** START OF SUPPLIED MATERIAL **
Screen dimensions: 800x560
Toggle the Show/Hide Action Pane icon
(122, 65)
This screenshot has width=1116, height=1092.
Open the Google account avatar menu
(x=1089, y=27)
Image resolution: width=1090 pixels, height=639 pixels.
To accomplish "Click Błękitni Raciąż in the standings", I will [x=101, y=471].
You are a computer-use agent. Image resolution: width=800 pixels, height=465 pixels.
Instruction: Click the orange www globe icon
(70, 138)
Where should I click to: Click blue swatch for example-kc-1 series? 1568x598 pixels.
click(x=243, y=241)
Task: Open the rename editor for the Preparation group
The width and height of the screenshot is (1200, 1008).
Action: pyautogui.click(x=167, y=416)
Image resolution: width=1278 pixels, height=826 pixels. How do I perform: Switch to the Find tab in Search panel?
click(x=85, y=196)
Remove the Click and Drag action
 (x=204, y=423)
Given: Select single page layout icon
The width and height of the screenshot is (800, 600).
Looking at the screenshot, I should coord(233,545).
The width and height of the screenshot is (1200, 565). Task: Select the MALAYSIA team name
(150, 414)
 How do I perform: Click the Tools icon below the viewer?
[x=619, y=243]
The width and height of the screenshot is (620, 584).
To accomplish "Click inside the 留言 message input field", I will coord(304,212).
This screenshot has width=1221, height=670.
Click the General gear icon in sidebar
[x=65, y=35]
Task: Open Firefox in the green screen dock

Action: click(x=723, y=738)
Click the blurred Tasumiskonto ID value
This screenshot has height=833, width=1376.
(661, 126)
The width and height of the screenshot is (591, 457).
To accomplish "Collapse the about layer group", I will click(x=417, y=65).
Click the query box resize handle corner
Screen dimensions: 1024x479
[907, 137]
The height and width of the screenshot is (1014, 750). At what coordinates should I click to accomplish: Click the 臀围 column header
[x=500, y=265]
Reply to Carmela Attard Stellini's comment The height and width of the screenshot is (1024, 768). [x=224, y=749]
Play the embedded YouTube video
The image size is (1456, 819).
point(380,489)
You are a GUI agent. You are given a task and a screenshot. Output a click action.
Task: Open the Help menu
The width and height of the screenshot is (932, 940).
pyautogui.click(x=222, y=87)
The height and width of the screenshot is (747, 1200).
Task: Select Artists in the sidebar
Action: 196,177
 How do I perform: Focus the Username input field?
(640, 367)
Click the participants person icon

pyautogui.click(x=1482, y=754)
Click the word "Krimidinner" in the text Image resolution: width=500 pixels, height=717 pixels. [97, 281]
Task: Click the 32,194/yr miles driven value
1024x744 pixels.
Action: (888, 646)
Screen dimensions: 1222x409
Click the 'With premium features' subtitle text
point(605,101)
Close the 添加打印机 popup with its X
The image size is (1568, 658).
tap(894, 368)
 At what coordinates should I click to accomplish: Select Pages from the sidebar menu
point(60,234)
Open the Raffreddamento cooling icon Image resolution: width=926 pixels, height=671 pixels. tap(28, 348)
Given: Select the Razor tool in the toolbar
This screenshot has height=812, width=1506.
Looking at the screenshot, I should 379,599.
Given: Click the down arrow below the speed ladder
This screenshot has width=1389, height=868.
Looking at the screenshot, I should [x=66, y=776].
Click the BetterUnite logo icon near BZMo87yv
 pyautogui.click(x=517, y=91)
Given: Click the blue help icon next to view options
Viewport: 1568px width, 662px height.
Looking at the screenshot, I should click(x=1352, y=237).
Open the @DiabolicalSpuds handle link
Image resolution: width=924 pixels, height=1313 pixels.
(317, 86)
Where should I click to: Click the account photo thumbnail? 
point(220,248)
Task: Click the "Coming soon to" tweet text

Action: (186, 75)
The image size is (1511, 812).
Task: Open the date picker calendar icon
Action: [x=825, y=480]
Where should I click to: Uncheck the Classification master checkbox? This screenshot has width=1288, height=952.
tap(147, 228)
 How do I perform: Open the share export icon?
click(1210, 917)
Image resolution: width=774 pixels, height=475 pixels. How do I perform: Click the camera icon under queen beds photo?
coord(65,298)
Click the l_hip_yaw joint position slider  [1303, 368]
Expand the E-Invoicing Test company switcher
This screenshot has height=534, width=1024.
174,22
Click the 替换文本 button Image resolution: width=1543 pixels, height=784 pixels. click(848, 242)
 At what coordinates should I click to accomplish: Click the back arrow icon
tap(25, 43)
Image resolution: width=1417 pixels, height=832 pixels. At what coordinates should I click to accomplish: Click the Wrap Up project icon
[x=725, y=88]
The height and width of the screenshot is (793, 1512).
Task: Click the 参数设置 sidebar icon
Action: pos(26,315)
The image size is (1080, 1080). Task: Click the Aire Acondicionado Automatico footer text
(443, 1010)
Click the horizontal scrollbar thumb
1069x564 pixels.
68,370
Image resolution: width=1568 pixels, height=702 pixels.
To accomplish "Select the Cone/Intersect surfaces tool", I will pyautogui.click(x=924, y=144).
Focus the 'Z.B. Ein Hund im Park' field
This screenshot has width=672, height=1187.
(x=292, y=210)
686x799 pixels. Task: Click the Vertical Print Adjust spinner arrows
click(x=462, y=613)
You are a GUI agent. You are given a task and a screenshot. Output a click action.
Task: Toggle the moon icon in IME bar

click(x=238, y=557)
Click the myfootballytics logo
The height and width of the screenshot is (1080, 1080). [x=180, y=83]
** END OF SUPPLIED MATERIAL **
## AIM OF THE TASK
Format every row above as a numbered list and leave out any blank lines.

## SOLUTION TO THIS PROBLEM
1. Screen dimensions: 800x560
2. Toggle the Show/Hide Action Pane icon
3. (122, 65)
4. This screenshot has width=1116, height=1092.
5. Open the Google account avatar menu
6. (x=1089, y=27)
7. Image resolution: width=1090 pixels, height=639 pixels.
8. To accomplish "Click Błękitni Raciąż in the standings", I will [x=101, y=471].
9. You are a computer-use agent. Image resolution: width=800 pixels, height=465 pixels.
10. Instruction: Click the orange www globe icon
11. (70, 138)
12. Where should I click to: Click blue swatch for example-kc-1 series? 1568x598 pixels.
13. click(x=243, y=241)
14. Task: Open the rename editor for the Preparation group
15. The width and height of the screenshot is (1200, 1008).
16. Action: pyautogui.click(x=167, y=416)
17. Image resolution: width=1278 pixels, height=826 pixels. How do I perform: Switch to the Find tab in Search panel?
18. click(x=85, y=196)
19. Remove the Click and Drag action
20.  (x=204, y=423)
21. Given: Select single page layout icon
22. The width and height of the screenshot is (800, 600).
23. Looking at the screenshot, I should coord(233,545).
24. The width and height of the screenshot is (1200, 565). Task: Select the MALAYSIA team name
25. (150, 414)
26.  How do I perform: Click the Tools icon below the viewer?
27. [x=619, y=243]
28. The width and height of the screenshot is (620, 584).
29. To accomplish "Click inside the 留言 message input field", I will coord(304,212).
30. This screenshot has width=1221, height=670.
31. Click the General gear icon in sidebar
32. [x=65, y=35]
33. Task: Open Firefox in the green screen dock
34. Action: click(x=723, y=738)
35. Click the blurred Tasumiskonto ID value
36. This screenshot has height=833, width=1376.
37. (661, 126)
38. The width and height of the screenshot is (591, 457).
39. To accomplish "Collapse the about layer group", I will click(x=417, y=65).
40. Click the query box resize handle corner
41. Screen dimensions: 1024x479
42. [907, 137]
43. The height and width of the screenshot is (1014, 750). At what coordinates should I click to accomplish: Click the 臀围 column header
44. [x=500, y=265]
45. Reply to Carmela Attard Stellini's comment The height and width of the screenshot is (1024, 768). [x=224, y=749]
46. Play the embedded YouTube video
47. The image size is (1456, 819).
48. point(380,489)
49. You are a GUI agent. You are given a task and a screenshot. Output a click action.
50. Task: Open the Help menu
51. The width and height of the screenshot is (932, 940).
52. pyautogui.click(x=222, y=87)
53. The height and width of the screenshot is (747, 1200).
54. Task: Select Artists in the sidebar
55. Action: 196,177
56.  How do I perform: Focus the Username input field?
57. (640, 367)
58. Click the participants person icon
59. pyautogui.click(x=1482, y=754)
60. Click the word "Krimidinner" in the text Image resolution: width=500 pixels, height=717 pixels. [97, 281]
61. Task: Click the 32,194/yr miles driven value
62. 1024x744 pixels.
63. Action: (888, 646)
64. Screen dimensions: 1222x409
65. Click the 'With premium features' subtitle text
66. point(605,101)
67. Close the 添加打印机 popup with its X
68. The image size is (1568, 658).
69. tap(894, 368)
70.  At what coordinates should I click to accomplish: Select Pages from the sidebar menu
71. point(60,234)
72. Open the Raffreddamento cooling icon Image resolution: width=926 pixels, height=671 pixels. tap(28, 348)
73. Given: Select the Razor tool in the toolbar
74. This screenshot has height=812, width=1506.
75. Looking at the screenshot, I should 379,599.
76. Given: Click the down arrow below the speed ladder
77. This screenshot has width=1389, height=868.
78. Looking at the screenshot, I should [x=66, y=776].
79. Click the BetterUnite logo icon near BZMo87yv
80.  pyautogui.click(x=517, y=91)
81. Given: Click the blue help icon next to view options
82. Viewport: 1568px width, 662px height.
83. Looking at the screenshot, I should click(x=1352, y=237).
84. Open the @DiabolicalSpuds handle link
85. Image resolution: width=924 pixels, height=1313 pixels.
86. (317, 86)
87. Where should I click to: Click the account photo thumbnail? 
88. point(220,248)
89. Task: Click the "Coming soon to" tweet text
90. Action: (186, 75)
91. The image size is (1511, 812).
92. Task: Open the date picker calendar icon
93. Action: [x=825, y=480]
94. Where should I click to: Uncheck the Classification master checkbox? This screenshot has width=1288, height=952.
95. tap(147, 228)
96.  How do I perform: Open the share export icon?
97. click(1210, 917)
98. Image resolution: width=774 pixels, height=475 pixels. How do I perform: Click the camera icon under queen beds photo?
99. coord(65,298)
100. Click the l_hip_yaw joint position slider  [1303, 368]
101. Expand the E-Invoicing Test company switcher
102. This screenshot has height=534, width=1024.
103. 174,22
104. Click the 替换文本 button Image resolution: width=1543 pixels, height=784 pixels. click(848, 242)
105.  At what coordinates should I click to accomplish: Click the back arrow icon
106. tap(25, 43)
107. Image resolution: width=1417 pixels, height=832 pixels. At what coordinates should I click to accomplish: Click the Wrap Up project icon
108. [x=725, y=88]
109. The height and width of the screenshot is (793, 1512).
110. Task: Click the 参数设置 sidebar icon
111. Action: pos(26,315)
112. The image size is (1080, 1080). Task: Click the Aire Acondicionado Automatico footer text
113. (443, 1010)
114. Click the horizontal scrollbar thumb
115. 1069x564 pixels.
116. 68,370
117. Image resolution: width=1568 pixels, height=702 pixels.
118. To accomplish "Select the Cone/Intersect surfaces tool", I will pyautogui.click(x=924, y=144).
119. Focus the 'Z.B. Ein Hund im Park' field
120. This screenshot has width=672, height=1187.
121. (x=292, y=210)
122. 686x799 pixels. Task: Click the Vertical Print Adjust spinner arrows
123. click(x=462, y=613)
124. You are a GUI agent. You are given a task and a screenshot. Output a click action.
125. Task: Toggle the moon icon in IME bar
126. click(x=238, y=557)
127. Click the myfootballytics logo
128. The height and width of the screenshot is (1080, 1080). [x=180, y=83]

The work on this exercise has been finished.